Since the grant is a CAREER award, it funds extensive education and outreach components as well. I am excited to be offering a two-week graduate summer school in “Philosophy & Physical Computing” in July of 2016. I will also be putting on a two-day “Robot Scientist” event for middle school students that will be hosted at the Science Museum of Western Virginia.

I and my group of student researchers have already gotten some promising prototypes of the classifier algorithm — an algorithm that finds kinds — to work. And I’ve given the project a new name. I’ve begun calling the entire collection of automated discovery algorithms under development “EUGENE”, largely in honor of Eugene Wigner whose ideas were influential in shaping the theory of natural kinds being implemented (hence the title of this post).

In the next few posts, I’ll explain the basic algorithm for kind discovery and why one might expect it to uncover useful categories. For now, in order to give a little more of an overview of the project, I’ll provide the summary from my grant proposal:

CAREER: Automated scientific discovery and the philosophical problem of natural kinds

In the course of everyday research, scientists are confronted with a recurring problem: out of all the empirical quantities related to some phenomenon of interest, to which should we pay attention if we are to successfully discover the regularities or laws behind the phenomenon? For most ways of carving up the observable world with a choice of theoretical variables, no tractable patterns present themselves. It is only a special few that are ‘projectible’, that allow us to accurately generalize from a few particular facts to a great many not in evidence. And yet in the course of their work, scientists efficiently choose variables that support generalization. This presents a puzzle, the epistemic version of the philosophical problem of `natural kinds’: how we can know in advance which choices of variables are projectible. This project will clarify and test a new approach to solving this puzzle—the Dynamical Kinds Theory (DKT) of natural kinds—by constructing a series of computer algorithms that automatically carry out a process of variable choice in the service of autonomous scientific discovery. The inductive success of these algorithms when applied to genuine problems in current scientific settings will serve as tangible validation of the philosophical theory.

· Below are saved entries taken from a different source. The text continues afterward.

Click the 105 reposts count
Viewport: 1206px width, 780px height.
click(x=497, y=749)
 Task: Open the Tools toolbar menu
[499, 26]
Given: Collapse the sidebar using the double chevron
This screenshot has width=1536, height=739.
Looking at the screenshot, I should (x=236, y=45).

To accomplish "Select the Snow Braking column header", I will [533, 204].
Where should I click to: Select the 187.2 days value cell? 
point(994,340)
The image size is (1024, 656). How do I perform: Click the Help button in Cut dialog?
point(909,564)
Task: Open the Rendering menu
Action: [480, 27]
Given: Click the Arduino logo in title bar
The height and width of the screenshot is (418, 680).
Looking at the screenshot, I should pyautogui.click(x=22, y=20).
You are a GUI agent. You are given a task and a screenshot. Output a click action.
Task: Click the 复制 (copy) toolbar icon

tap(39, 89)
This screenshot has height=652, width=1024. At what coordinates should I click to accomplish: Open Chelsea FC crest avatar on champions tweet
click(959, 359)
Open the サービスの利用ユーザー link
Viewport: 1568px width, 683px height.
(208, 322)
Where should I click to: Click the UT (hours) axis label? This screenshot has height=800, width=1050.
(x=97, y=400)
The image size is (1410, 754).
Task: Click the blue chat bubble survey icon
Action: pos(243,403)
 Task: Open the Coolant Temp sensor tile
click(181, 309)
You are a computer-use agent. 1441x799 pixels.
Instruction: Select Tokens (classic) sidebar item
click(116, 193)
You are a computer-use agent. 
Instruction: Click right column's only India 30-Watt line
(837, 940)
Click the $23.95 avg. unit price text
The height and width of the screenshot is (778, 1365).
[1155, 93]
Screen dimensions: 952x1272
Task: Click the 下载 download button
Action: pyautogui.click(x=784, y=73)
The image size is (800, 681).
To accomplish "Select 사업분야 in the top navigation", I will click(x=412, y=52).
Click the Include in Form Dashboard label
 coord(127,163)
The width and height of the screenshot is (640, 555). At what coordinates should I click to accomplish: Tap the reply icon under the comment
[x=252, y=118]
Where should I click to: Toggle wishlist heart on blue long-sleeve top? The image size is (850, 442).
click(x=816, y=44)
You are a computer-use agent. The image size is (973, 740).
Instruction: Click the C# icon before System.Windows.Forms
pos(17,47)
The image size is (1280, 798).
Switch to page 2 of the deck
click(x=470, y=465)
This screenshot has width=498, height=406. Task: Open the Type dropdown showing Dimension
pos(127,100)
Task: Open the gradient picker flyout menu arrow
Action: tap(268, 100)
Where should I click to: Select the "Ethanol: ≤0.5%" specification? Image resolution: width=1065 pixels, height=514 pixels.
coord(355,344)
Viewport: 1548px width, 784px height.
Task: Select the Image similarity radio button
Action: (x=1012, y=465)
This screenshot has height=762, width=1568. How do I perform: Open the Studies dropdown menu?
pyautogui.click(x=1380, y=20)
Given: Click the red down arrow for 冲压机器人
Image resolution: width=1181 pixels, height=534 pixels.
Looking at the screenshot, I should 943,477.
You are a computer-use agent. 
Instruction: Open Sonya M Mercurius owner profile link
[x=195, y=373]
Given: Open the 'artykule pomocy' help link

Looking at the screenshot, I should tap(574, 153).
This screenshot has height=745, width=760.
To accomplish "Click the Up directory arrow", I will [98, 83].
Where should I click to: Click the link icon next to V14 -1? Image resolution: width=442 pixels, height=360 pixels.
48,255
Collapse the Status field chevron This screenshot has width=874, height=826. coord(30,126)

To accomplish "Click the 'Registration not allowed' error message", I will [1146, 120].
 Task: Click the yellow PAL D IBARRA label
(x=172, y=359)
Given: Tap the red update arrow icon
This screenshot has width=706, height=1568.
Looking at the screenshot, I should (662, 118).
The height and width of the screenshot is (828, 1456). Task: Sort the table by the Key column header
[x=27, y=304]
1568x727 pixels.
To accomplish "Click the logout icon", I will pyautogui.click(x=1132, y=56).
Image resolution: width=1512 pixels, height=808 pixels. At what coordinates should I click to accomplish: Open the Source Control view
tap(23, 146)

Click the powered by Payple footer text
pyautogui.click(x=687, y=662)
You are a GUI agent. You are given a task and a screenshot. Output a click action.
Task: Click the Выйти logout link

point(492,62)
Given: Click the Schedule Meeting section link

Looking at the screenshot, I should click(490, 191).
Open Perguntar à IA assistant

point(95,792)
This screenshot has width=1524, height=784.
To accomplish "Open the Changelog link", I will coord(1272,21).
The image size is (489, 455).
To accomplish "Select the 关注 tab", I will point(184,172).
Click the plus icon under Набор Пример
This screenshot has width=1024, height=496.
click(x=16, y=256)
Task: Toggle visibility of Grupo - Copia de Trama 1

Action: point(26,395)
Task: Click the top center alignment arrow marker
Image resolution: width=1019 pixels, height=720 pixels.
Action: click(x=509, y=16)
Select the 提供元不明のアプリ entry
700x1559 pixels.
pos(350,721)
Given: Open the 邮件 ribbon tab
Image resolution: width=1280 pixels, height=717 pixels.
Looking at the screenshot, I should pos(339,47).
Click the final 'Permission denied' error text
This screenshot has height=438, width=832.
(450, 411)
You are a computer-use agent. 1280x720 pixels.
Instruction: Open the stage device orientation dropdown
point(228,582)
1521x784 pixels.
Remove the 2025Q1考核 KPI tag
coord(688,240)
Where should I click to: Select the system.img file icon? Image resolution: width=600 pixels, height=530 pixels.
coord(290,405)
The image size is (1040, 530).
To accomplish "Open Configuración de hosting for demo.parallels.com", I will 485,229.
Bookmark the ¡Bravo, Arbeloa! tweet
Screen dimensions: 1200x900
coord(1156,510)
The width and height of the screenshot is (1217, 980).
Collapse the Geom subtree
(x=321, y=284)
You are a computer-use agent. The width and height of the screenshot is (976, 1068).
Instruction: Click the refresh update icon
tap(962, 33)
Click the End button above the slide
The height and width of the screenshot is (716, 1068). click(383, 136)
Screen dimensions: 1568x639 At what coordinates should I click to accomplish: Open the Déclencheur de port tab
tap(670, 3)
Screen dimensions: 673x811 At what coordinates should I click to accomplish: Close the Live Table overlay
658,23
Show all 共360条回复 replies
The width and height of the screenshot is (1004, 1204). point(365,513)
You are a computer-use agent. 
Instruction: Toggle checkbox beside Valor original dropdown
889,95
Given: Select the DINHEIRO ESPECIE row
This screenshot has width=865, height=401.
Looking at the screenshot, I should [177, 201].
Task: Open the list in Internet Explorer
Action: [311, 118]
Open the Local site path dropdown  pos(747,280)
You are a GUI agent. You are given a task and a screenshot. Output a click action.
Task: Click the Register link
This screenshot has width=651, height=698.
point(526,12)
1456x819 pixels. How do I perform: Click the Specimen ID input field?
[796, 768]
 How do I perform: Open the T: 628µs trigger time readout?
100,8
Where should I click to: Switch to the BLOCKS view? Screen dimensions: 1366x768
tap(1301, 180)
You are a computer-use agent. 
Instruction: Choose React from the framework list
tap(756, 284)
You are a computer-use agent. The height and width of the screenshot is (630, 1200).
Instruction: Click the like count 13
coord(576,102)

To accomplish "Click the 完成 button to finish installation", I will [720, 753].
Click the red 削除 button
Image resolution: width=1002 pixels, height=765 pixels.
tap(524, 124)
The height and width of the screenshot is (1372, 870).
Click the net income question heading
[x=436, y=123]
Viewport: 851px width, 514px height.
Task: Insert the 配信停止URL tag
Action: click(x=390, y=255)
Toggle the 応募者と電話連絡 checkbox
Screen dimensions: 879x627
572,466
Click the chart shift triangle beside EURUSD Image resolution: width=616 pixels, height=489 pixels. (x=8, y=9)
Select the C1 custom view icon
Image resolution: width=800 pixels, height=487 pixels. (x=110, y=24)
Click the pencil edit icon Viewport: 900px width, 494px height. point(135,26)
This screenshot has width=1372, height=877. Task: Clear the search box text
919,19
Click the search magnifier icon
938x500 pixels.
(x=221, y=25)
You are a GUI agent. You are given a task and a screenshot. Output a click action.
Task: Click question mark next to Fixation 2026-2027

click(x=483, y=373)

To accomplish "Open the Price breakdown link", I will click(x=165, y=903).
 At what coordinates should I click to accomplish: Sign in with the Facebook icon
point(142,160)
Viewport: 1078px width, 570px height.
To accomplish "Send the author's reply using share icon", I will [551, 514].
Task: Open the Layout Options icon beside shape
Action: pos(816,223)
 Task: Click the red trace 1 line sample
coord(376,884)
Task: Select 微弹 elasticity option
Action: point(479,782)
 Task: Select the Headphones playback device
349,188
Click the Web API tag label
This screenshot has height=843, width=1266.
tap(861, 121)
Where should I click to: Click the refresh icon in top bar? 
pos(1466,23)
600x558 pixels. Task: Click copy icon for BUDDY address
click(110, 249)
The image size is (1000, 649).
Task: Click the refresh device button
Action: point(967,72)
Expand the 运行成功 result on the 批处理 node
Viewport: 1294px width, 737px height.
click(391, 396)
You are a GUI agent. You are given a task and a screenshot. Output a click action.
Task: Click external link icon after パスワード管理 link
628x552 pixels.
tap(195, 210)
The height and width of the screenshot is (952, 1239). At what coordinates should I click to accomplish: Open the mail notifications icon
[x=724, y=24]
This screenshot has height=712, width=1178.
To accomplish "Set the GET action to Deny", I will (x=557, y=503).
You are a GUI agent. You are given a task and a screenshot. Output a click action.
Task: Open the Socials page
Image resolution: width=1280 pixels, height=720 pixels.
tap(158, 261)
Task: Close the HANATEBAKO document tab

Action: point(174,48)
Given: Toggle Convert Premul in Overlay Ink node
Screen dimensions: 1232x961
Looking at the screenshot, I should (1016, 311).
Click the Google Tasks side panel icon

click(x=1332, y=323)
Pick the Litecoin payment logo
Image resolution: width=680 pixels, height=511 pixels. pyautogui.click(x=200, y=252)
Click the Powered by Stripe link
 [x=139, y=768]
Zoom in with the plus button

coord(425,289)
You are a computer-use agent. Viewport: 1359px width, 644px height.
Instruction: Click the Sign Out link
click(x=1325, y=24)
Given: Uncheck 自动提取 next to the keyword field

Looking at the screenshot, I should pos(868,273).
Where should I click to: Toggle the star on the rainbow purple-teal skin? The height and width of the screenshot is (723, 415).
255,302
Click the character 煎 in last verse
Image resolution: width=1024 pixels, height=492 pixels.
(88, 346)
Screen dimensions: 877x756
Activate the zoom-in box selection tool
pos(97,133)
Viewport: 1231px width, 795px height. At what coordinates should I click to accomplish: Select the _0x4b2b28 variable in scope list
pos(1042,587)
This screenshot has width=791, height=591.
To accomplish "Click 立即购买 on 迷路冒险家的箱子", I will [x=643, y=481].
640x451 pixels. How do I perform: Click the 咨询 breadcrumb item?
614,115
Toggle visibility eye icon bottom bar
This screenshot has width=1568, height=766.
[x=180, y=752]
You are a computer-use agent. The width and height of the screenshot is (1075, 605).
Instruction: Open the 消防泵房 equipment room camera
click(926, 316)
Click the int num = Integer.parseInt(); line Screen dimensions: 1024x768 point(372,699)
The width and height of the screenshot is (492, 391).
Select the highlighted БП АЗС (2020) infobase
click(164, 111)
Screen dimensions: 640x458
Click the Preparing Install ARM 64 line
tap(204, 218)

This project connects the philosophical problem of natural kinds with computational problems of automated discovery in artificial intelligence. It tests the DKT by deriving discovery algorithms from that theory’s normative content, and then applying these algorithms to real-world phenomena. Successful algorithms imply that in fact the DKT at least captures an important subclass of the projectible kinds. More dramatically, these discovery algorithms have the potential to produce more than one equally effective but inconsistent classification of phenomena into kinds. The existence of such alternatives plays a central role in debates over scientific realism.

The automated discovery algorithms produced will be leveraged to introduce a generation of graduate students in philosophy and science to the deep connections between physical computing and philosophical epistemology. A recurring summer school will train graduate students in basic programming and formal epistemology, with hands on development of automated discovery systems. Each summer school will culminate in a two-day outreach event at which the graduate students will assist a diverse group of area secondary school children in building their own `robot scientist’. Students and teachers completing the summer school or outreach programs will leave with their own mini-computers configured for developing their own approaches to discovery. Outside of philosophy, the application of the discovery algorithms to open problems in areas of ecology, evolution, metagenomics, metabolomics, and systems biology has the potential to suggest previously unconceived theories of the fundamental ontology in these fields. In particular, the algorithms will be applied to agent-based models of evolutionary dynamics to search for population-level laws, and to publicly available long-term ecological data to search for stable dynamical kinds outside the standard set of ecological categories.